# The task
In the records below, find the line that contains "[X] (74, 2506)" and the line that contains "General (1250, 54)", then retype exactly those two lines and every line between them.

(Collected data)
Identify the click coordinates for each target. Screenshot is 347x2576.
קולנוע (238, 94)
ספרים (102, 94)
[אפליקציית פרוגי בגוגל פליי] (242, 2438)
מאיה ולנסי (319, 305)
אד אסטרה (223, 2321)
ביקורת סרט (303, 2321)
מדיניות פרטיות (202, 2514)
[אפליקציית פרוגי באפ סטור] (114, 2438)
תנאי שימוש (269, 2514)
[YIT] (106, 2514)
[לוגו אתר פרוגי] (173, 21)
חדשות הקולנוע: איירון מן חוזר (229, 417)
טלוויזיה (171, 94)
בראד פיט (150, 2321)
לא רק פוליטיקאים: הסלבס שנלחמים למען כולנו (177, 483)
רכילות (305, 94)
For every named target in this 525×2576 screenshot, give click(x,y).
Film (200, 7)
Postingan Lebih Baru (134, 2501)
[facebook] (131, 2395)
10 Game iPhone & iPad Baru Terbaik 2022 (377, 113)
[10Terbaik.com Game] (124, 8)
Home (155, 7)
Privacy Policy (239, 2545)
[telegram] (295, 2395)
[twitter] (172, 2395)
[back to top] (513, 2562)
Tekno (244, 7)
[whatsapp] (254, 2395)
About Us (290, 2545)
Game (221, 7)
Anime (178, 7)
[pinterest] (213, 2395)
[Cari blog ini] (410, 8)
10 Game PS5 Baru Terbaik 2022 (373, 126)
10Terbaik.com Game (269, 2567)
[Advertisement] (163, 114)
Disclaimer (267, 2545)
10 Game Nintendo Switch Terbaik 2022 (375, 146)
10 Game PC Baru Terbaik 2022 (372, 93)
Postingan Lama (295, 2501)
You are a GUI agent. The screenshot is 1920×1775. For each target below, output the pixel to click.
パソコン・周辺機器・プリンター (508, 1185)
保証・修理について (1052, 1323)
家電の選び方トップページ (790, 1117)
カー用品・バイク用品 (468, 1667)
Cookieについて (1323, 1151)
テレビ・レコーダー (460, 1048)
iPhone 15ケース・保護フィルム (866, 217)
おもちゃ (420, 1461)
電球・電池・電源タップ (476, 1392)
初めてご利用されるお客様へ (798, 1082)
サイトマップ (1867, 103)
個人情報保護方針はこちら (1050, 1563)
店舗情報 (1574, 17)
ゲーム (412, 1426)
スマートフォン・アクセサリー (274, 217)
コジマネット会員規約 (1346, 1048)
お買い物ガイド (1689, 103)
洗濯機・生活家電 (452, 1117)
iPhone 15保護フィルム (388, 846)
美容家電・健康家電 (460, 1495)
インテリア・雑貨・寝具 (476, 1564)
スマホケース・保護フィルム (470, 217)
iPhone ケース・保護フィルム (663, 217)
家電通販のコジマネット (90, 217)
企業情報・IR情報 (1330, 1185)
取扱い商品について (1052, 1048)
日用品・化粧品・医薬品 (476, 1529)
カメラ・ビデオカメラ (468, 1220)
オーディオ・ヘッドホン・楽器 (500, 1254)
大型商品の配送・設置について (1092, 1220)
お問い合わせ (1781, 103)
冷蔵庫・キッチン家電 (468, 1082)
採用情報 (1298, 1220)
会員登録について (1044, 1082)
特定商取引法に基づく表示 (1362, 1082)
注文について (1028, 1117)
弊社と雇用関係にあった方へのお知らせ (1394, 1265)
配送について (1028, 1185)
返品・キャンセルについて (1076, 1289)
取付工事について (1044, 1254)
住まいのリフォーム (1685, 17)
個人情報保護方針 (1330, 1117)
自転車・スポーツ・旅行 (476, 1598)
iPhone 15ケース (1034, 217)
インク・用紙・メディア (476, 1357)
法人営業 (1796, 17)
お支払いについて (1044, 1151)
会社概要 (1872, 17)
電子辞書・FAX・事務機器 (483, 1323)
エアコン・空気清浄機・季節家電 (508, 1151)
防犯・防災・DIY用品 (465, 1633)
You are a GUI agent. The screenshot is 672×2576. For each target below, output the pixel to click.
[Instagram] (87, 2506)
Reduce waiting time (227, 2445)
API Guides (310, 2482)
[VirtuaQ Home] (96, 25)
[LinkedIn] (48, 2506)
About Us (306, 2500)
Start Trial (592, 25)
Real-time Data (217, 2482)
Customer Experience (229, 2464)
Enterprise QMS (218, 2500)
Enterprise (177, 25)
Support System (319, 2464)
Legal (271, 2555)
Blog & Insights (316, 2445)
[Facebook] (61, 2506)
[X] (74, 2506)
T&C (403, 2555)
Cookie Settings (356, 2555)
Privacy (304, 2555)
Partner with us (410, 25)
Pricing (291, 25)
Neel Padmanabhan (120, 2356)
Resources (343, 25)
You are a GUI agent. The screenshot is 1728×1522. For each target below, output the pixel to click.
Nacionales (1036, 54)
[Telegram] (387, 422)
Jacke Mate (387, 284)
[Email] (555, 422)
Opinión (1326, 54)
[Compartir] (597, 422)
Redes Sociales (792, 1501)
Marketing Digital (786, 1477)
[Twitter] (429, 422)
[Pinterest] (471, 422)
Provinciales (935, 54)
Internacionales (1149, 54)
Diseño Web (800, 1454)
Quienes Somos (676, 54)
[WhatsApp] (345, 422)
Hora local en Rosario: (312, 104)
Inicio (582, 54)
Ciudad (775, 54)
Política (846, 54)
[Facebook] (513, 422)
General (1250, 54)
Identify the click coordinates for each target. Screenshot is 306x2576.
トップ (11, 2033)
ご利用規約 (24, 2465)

# Reply
[X] (74, 2506)
T&C (403, 2555)
Cookie Settings (356, 2555)
Privacy (304, 2555)
Partner with us (410, 25)
Pricing (291, 25)
Neel Padmanabhan (120, 2356)
Resources (343, 25)
You are a GUI agent. The screenshot is 1728×1522. For each target below, output the pixel to click.
Nacionales (1036, 54)
[Telegram] (387, 422)
Jacke Mate (387, 284)
[Email] (555, 422)
Opinión (1326, 54)
[Compartir] (597, 422)
Redes Sociales (792, 1501)
Marketing Digital (786, 1477)
[Twitter] (429, 422)
[Pinterest] (471, 422)
Provinciales (935, 54)
Internacionales (1149, 54)
Diseño Web (800, 1454)
Quienes Somos (676, 54)
[WhatsApp] (345, 422)
Hora local en Rosario: (312, 104)
Inicio (582, 54)
Ciudad (775, 54)
Política (846, 54)
[Facebook] (513, 422)
General (1250, 54)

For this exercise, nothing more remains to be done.